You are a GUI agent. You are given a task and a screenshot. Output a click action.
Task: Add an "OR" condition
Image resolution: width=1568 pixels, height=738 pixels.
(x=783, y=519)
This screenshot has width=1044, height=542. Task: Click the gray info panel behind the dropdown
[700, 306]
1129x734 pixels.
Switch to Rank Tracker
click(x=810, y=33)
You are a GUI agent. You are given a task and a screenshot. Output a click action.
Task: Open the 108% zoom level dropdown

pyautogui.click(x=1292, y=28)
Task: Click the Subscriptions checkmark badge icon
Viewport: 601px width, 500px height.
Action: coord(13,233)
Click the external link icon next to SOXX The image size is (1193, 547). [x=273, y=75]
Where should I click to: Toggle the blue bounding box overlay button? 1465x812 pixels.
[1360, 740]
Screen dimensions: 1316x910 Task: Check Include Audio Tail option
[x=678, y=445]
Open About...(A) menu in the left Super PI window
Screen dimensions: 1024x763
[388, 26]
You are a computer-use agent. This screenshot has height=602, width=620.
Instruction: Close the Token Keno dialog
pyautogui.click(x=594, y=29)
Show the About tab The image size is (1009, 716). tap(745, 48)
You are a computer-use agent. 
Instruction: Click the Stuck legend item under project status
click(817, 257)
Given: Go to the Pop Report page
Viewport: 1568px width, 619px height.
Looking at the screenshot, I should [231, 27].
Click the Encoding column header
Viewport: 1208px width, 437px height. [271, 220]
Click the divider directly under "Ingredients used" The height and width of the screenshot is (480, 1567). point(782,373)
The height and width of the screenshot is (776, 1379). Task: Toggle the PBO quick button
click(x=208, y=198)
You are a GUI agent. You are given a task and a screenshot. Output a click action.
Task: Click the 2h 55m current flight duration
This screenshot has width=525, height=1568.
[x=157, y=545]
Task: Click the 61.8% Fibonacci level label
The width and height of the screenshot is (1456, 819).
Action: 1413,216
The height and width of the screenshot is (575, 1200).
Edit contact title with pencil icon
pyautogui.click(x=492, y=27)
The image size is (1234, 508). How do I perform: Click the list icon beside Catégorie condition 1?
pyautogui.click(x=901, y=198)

════

PROBLEM: Please count the lines that contain the word "level" and give only the number.

FINISHED ANSWER: 2